By the definition of dense I know that every point in $Y$ is either in $X$ or is a limit point of $X$.
I aim to prove that $Y$ is compete, i.e that every cauchy sequence in $Y$ is convergent to a point in $Y$.
Consider an arbitrary cauchy sequence, either the sequence is completely in $X$, and then it follows from $(1)$, or the sequence is not completely in $X$ then there exists a $z\in Y-X$ in the sequence. Consider this sequence but without the element(s) in $Y-X$. This subsequence of the original sequence is completely in $X$ and thus converges to $Y$ by $(1)$. Now, I have a theorem stating that if a cauchy sequence has a subsequence convergent to $y$, then the original sequence converges to $y$. Thus the original cauchy sequence converges to a point in $Y$.
Is this correct?
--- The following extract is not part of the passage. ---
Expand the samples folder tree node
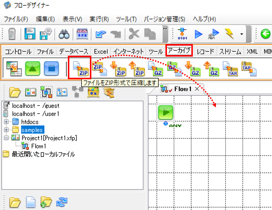 [6, 130]
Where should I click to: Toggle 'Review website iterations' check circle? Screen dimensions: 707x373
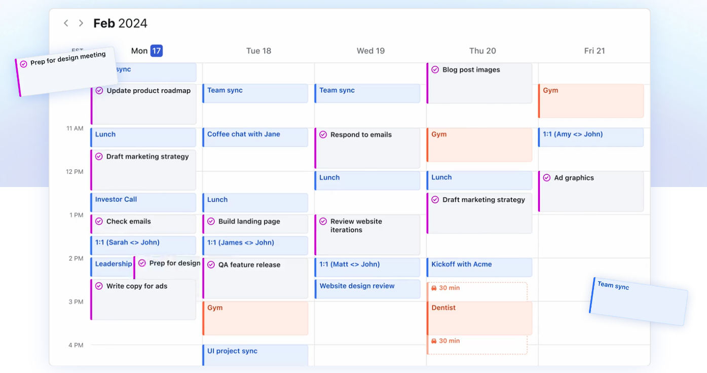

If it is not, how can I prove it?
I'll elaborate a bit on my comment to show you why your approach doesn't quite work, and then give you a bit of a hint as to how to go forward.
Presumably you know that $\mathbb{Q}$ is dense in $\mathbb{R}$ and that every Cauchy sequence in $\mathbb{Q}$ converges to a point in $\mathbb{R}$. Consider the sequence $\{\frac{1}{\sqrt{2n^2}}\}$. This is a Cauchy sequence in $\mathbb{R}$ with no elements in $\mathbb{Q}$, and so your approach would result in an empty 'subsequence'.
Instead, note that if $X$ is dense in $Y$, for any $\epsilon>0$ and any $y\in Y$ there must be an $x\in X$ such that $\rho(x,y)<\epsilon$ (where $\rho$ is the metric on both $X$ and $Y$). If $\{y_n\}$ is your Cauchy sequence, consider the sequence that has a carefully chosen $x_n$ before each $y_n$ in the sequence. What can you say about this new sequence and what can you conclude from that?